The criticism of the Brain Korea 21 program that has intermittently been raised by civic groups and the continuous demand by the public for quick visible results is connected with Korean impatience. Needless to say, some mistakes that have been found during the initial stages of the program must be straightened out. But the government investment in research and development, including the Brain Korea 21 program, should be expanded. In a knowledge-based society, the wealth of a nation depends on how well we can accumulate knowledge, develop new techniques and turn the knowledge and know-how into expanded production.
Research and development investments can easily be ignored by the market and the government.
First, since research and development create a product that is widely available, a rational economic actor has the tendency to be a "free rider." If research and development were left entirely to the market, an economy could not acquire the knowledge and technology necessary for the society.
Since the duration of research and development activities is long, such investments are not appealing to politicians, whose outlook and terms are limited. They prefer expenditures that have quick results.
And finally, research and development results are difficult to measure. That is why the government prefers to invest in state-run construction projects that have visible results.
That general disinclination to invest in research and development is showing up now in Korea. Although the ratio of investment in research and development to gross domestic product has been gradually increasing, it is still small compared with such investment in Japan and the United States. In addition, only about 25 percent of the government's budget for research and development actually finds its way into investments. Although three-quarters of researchers work at universities, and 80 percent of published science papers are written by university researchers, Seoul provides only about 22 percent of the funding for that work. Compared with other governments' support for university research labs, the Korean government is stingy.

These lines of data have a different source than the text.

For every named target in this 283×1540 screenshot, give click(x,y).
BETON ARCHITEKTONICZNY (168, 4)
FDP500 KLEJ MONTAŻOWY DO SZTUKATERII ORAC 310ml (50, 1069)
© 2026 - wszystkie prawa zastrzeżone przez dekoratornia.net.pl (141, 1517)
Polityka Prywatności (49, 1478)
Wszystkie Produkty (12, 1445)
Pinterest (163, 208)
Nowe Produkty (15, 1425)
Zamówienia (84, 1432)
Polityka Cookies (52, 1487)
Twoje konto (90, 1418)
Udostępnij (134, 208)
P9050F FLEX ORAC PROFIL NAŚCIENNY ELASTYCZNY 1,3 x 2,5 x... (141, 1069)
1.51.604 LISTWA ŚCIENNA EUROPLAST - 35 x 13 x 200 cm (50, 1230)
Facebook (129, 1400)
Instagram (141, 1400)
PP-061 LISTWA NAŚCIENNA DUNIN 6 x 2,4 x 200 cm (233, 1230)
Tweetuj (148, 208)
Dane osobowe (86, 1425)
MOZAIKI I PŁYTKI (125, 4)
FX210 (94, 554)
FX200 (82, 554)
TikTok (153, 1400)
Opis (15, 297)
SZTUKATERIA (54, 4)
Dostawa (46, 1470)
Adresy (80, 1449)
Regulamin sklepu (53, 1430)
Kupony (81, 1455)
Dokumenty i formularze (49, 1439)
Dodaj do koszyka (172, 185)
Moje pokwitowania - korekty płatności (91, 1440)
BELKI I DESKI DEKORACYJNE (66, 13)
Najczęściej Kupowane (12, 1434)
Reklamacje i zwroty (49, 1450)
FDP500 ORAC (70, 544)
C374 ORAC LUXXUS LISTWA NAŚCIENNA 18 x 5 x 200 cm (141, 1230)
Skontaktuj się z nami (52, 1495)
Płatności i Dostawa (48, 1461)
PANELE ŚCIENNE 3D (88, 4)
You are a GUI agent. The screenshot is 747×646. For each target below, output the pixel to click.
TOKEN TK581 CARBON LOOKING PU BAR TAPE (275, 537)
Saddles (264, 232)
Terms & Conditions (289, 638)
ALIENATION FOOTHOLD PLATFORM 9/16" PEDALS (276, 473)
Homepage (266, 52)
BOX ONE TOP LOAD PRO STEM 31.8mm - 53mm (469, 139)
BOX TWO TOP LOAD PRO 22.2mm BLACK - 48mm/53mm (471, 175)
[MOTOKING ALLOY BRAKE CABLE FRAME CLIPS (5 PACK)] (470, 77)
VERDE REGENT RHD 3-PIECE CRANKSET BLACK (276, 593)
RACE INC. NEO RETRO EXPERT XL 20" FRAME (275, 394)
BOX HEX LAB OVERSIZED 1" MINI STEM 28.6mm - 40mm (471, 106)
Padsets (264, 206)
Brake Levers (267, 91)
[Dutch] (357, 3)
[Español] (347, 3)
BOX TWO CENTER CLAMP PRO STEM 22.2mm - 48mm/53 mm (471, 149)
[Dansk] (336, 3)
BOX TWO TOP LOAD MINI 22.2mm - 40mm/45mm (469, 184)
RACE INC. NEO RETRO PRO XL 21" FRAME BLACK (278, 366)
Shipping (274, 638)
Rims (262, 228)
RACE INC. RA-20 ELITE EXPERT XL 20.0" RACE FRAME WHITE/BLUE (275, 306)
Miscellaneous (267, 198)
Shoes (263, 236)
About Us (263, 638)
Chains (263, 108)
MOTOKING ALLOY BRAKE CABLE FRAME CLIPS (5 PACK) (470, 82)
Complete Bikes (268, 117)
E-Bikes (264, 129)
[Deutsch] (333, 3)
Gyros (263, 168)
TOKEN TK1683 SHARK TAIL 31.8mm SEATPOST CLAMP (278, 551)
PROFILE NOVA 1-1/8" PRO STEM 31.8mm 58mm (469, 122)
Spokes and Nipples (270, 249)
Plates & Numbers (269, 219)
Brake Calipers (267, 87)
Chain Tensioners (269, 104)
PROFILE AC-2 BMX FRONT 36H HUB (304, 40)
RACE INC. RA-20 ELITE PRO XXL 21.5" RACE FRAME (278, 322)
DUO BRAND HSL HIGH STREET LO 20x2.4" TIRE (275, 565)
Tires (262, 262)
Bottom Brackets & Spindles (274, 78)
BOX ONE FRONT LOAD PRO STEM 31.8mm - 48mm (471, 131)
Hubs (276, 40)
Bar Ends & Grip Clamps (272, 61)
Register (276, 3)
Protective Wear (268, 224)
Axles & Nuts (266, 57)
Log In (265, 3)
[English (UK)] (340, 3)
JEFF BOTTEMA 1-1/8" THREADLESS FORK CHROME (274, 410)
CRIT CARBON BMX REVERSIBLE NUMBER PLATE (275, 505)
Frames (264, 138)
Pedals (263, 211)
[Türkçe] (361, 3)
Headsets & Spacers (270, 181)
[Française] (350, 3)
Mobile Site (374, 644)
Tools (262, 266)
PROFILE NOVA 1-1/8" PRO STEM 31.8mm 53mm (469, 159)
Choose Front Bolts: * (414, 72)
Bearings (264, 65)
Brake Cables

The funding drought has reduced the research capabilities of our schools, and the incubation of the next generation of scholars has become a job for foreign schools. Korea is reduced to being a knowledge importer.
The government's passive investment policy is the starting point in blocking national competitiveness and development of scientific technology.
The production of dissertations from Korean universities in scientific journals has increased because of the Brain Korea 21 program, but the increase is not enough to keep us at the cutting edge of technology. The program can play an essential role for our future if investment is concentrated in world-leading technologies that we can exploit.
The writer is a professor of public administration at Sungkyunkwan University.